[DATA IN THIS EXERCISE — start]

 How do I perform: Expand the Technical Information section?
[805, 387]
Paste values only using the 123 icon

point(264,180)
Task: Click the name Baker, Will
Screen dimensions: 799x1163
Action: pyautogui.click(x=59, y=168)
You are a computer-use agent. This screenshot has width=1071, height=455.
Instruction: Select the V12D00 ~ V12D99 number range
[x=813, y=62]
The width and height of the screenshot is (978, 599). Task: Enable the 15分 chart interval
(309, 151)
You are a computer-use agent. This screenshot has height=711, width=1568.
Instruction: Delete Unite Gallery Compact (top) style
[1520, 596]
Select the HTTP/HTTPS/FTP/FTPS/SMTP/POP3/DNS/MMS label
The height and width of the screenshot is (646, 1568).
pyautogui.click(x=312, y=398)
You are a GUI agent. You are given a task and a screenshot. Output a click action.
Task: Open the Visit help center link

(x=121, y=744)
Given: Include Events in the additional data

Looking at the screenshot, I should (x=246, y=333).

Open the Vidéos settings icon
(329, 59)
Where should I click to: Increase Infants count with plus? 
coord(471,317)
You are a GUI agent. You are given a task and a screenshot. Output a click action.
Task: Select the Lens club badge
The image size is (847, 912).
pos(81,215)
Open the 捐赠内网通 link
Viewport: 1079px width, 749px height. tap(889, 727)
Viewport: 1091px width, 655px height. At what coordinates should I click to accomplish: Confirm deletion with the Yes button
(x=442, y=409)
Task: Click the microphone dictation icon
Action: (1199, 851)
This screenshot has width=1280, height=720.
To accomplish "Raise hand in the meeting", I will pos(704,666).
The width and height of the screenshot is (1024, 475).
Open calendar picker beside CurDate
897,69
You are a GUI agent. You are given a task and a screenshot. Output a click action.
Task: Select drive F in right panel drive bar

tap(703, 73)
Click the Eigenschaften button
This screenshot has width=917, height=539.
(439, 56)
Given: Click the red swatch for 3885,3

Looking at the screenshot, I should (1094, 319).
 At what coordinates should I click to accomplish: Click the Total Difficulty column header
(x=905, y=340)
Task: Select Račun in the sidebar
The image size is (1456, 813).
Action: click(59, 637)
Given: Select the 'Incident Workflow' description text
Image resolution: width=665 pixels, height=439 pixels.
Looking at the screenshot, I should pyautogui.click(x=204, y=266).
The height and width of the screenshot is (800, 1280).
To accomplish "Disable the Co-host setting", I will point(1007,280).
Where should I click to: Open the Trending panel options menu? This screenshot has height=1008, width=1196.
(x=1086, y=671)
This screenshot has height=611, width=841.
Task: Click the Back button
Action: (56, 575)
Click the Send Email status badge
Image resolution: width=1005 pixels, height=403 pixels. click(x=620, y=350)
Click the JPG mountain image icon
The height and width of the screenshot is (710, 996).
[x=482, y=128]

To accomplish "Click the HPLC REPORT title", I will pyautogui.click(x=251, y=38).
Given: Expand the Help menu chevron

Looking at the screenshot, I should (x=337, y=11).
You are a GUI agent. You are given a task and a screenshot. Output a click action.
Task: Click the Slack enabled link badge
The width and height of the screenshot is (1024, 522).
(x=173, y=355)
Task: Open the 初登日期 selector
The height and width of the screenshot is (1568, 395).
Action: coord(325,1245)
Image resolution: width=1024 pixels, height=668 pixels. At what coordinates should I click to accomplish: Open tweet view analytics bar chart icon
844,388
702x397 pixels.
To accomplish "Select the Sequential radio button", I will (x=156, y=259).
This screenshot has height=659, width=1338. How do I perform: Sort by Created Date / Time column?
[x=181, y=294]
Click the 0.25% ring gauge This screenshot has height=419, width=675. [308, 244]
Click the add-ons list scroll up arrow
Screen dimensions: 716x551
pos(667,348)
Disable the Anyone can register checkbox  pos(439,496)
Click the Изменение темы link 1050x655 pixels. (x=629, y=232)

[DATA IN THIS EXERCISE — finish]

**WHAT THE TASK REQUIRES**
Please retype the data exactly as it stands, from its first line down to the line that contains "Given: Select the", then stop.

**YOUR SOLUTION**
 How do I perform: Expand the Technical Information section?
[805, 387]
Paste values only using the 123 icon

point(264,180)
Task: Click the name Baker, Will
Screen dimensions: 799x1163
Action: pyautogui.click(x=59, y=168)
You are a computer-use agent. This screenshot has width=1071, height=455.
Instruction: Select the V12D00 ~ V12D99 number range
[x=813, y=62]
The width and height of the screenshot is (978, 599). Task: Enable the 15分 chart interval
(309, 151)
You are a computer-use agent. This screenshot has height=711, width=1568.
Instruction: Delete Unite Gallery Compact (top) style
[1520, 596]
Select the HTTP/HTTPS/FTP/FTPS/SMTP/POP3/DNS/MMS label
The height and width of the screenshot is (646, 1568).
pyautogui.click(x=312, y=398)
You are a GUI agent. You are given a task and a screenshot. Output a click action.
Task: Open the Visit help center link

(x=121, y=744)
Given: Include Events in the additional data

Looking at the screenshot, I should (x=246, y=333).

Open the Vidéos settings icon
(329, 59)
Where should I click to: Increase Infants count with plus? 
coord(471,317)
You are a GUI agent. You are given a task and a screenshot. Output a click action.
Task: Select the Lens club badge
The image size is (847, 912).
pos(81,215)
Open the 捐赠内网通 link
Viewport: 1079px width, 749px height. tap(889, 727)
Viewport: 1091px width, 655px height. At what coordinates should I click to accomplish: Confirm deletion with the Yes button
(x=442, y=409)
Task: Click the microphone dictation icon
Action: (1199, 851)
This screenshot has width=1280, height=720.
To accomplish "Raise hand in the meeting", I will pos(704,666).
The width and height of the screenshot is (1024, 475).
Open calendar picker beside CurDate
897,69
You are a GUI agent. You are given a task and a screenshot. Output a click action.
Task: Select drive F in right panel drive bar

tap(703, 73)
Click the Eigenschaften button
This screenshot has width=917, height=539.
(439, 56)
Given: Click the red swatch for 3885,3

Looking at the screenshot, I should (1094, 319).
 At what coordinates should I click to accomplish: Click the Total Difficulty column header
(x=905, y=340)
Task: Select Račun in the sidebar
The image size is (1456, 813).
Action: click(59, 637)
Given: Select the 'Incident Workflow' description text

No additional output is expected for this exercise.